PREND ACTE à nouveau du plaidoyer de culpabilité de l’intimé sous chacun des deux (2) chefs d’accusation portés contre lui;

RÉITÈRE la déclaration de culpabilité de l’intimé relativement à chacun des (2) chefs d’accusation de la plainte disciplinaire.

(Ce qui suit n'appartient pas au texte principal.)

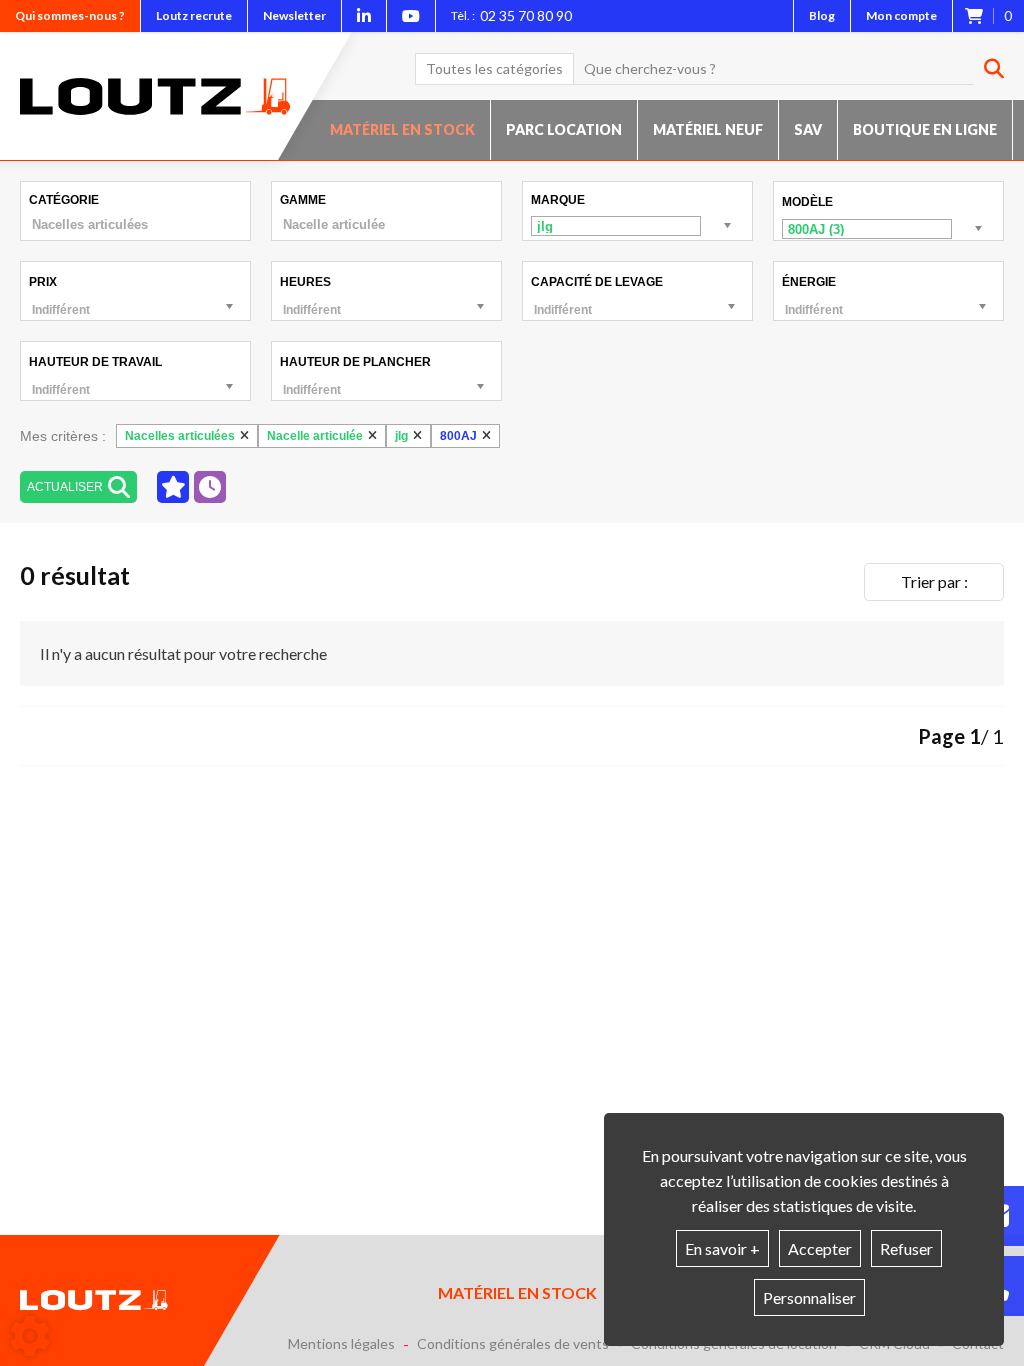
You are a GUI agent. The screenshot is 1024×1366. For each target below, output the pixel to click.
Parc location (564, 129)
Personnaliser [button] (809, 1297)
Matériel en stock (402, 129)
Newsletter (294, 15)
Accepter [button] (820, 1248)
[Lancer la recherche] (986, 69)
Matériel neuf (708, 129)
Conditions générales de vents (513, 1344)
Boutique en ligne (925, 129)
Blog (822, 15)
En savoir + (722, 1248)
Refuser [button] (906, 1248)
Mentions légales (341, 1344)
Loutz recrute (194, 15)
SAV (808, 129)
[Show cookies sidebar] (30, 1336)
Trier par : (934, 581)
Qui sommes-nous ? (70, 15)
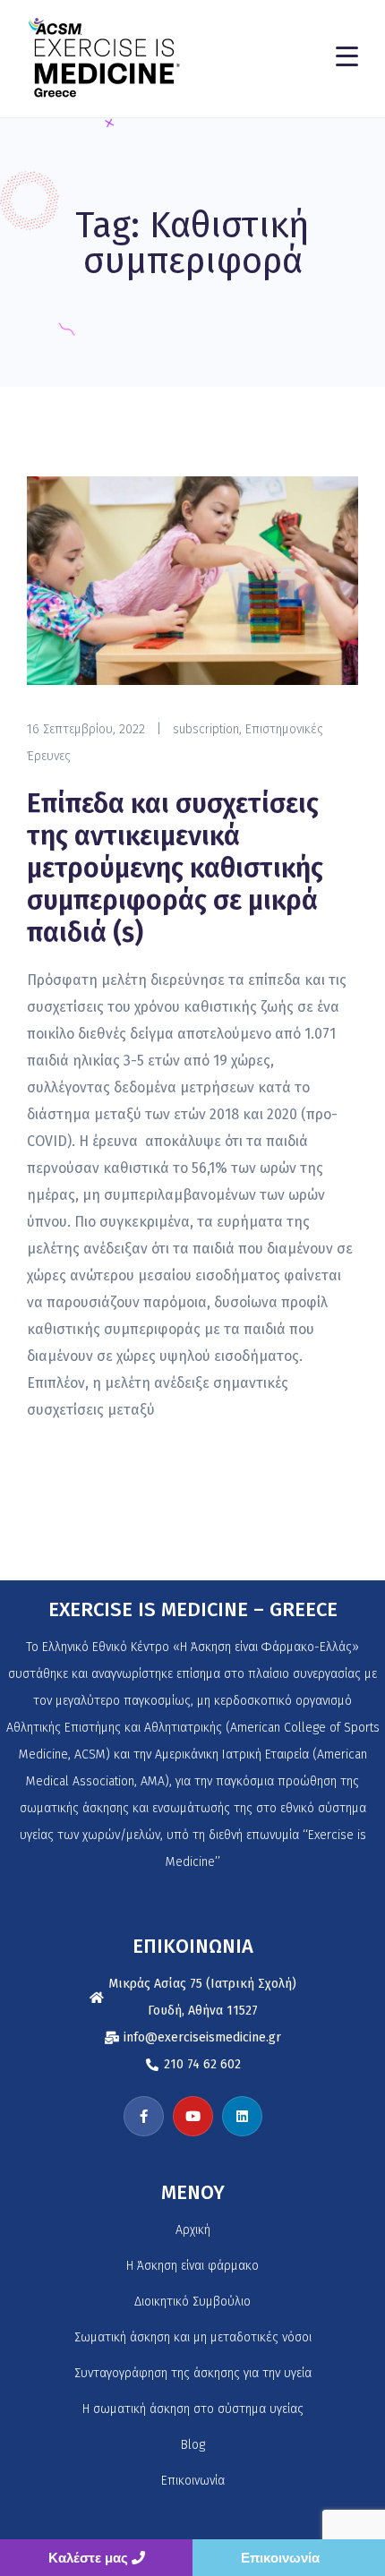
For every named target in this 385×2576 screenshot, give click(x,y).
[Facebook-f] (144, 2116)
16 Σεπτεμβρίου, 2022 (86, 729)
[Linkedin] (242, 2116)
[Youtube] (193, 2116)
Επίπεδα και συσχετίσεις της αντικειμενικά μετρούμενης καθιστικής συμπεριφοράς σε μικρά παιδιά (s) (175, 868)
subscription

ET PROCÉDANT À RENDRE LA DÉCISION SUR SANCTION :

ORDONNE la radiation temporaire de l’intimé comme membre de la Chambre de la sécurité financière pour une période de cinq (5) ans quant au chef d’accusation numéro 1 de la plainte;

ORDONNE la radiation temporaire de l’intimé comme membre de la Chambre de la sécurité financière pour une période de dix (10) ans quant au chef d’accusation numéro 2 de la plainte;

ORDONNE que ces périodes de radiation soient purgées de façon concurrente;

ORDONNE à la secrétaire du comité de discipline de faire publier, aux frais de l’intimé, un avis de la présente décision dans un journal circulant dans les lieux où ce dernier a eu son domicile professionnel ou dans tout autre lieu où il a exercé ou pourrait exercer sa profession conformément aux dispositions de l’alinéa 5 de l’article 156 du Code des professions (RLRQ, c. C-26);

CONDAMNE l’intimé au paiement des déboursés conformément aux dispositions de l’article 151 du Code des professions (RLRQ, c. C-26).

 

 

 

(S) Claude Mageau

_______________________________

Me CLAUDE MAGEAU

Président du comité de discipline

 

 

(S) Dyan Chevrier

_______________________________

Mme DYAN CHEVRIER, A.V.A., Pl. Fin.

Membre du comité de discipline

 

 

(S) Jean-Michel Bergot

_______________________________

M. JEAN-MICHEL BERGOT

Membre du comité de discipline

 

 

Me Alain Galarneau

POULIOT, CARON, PRÉVOST, BÉLISLE, GALARNEAU

Procureurs de la partie plaignante

 

L’intimé était absent et non représenté.

 

 

Date d’audience :

7 février 2017

 

COPIE CONFORME À L’ORIGINAL SIGNÉ

 



[1]    Règlement 31-103 sur les obligations et dispenses d’inscription et les obligations continues des personnes inscrites, RLRQ, c. v-1.1, r.10, art. 6.6.

[2]    Champagne c. St-Jean, CD00-1020, décision sur culpabilité du 12 mai 2014, paragr. 21.

[3]    Champagne c. St-Jean, CD00-1020, décision sur culpabilité du 12 mai 2014; Champagne c. Malenfant, CD00-1121, décision sur requête en radiation provisoire, décision sur culpabilité et sanction du 10 juin 2015; Champagne c. Moore, CD00-1130, décision sur culpabilité et sanction du 9 mai 2016; Tougas cBélanger, CD00-1152, décision sur culpabilité et sanction du 2 juin 2016; Champagne c. Ferjuste, CD00-0922, décision sur culpabilité et sanction du 26 avril 2013; Champagne c. Marapin, CD00-0992, décision sur culpabilité et sanction du 17 juillet 2014; Champagne c. Lamoureux, CD00-1028, décision sur culpabilité du 9 octobre 2014, Lelièvre c. Blais, CD00-1042, décision sur culpabilité rectifiée du 19 janvier 2015 et décision sur sanction du 2 octobre 2015; Tougas c. Boudreault, CD00-1094, décision sur culpabilité et sanction du 21 décembre 2015; Champagne c. Montour, CD00-1123, décision sur culpabilité et sanction du 23 décembre 2015; Lelièvre c. Ziani, CD00-1154, décision sur culpabilité et sanction du 19 juillet 2016.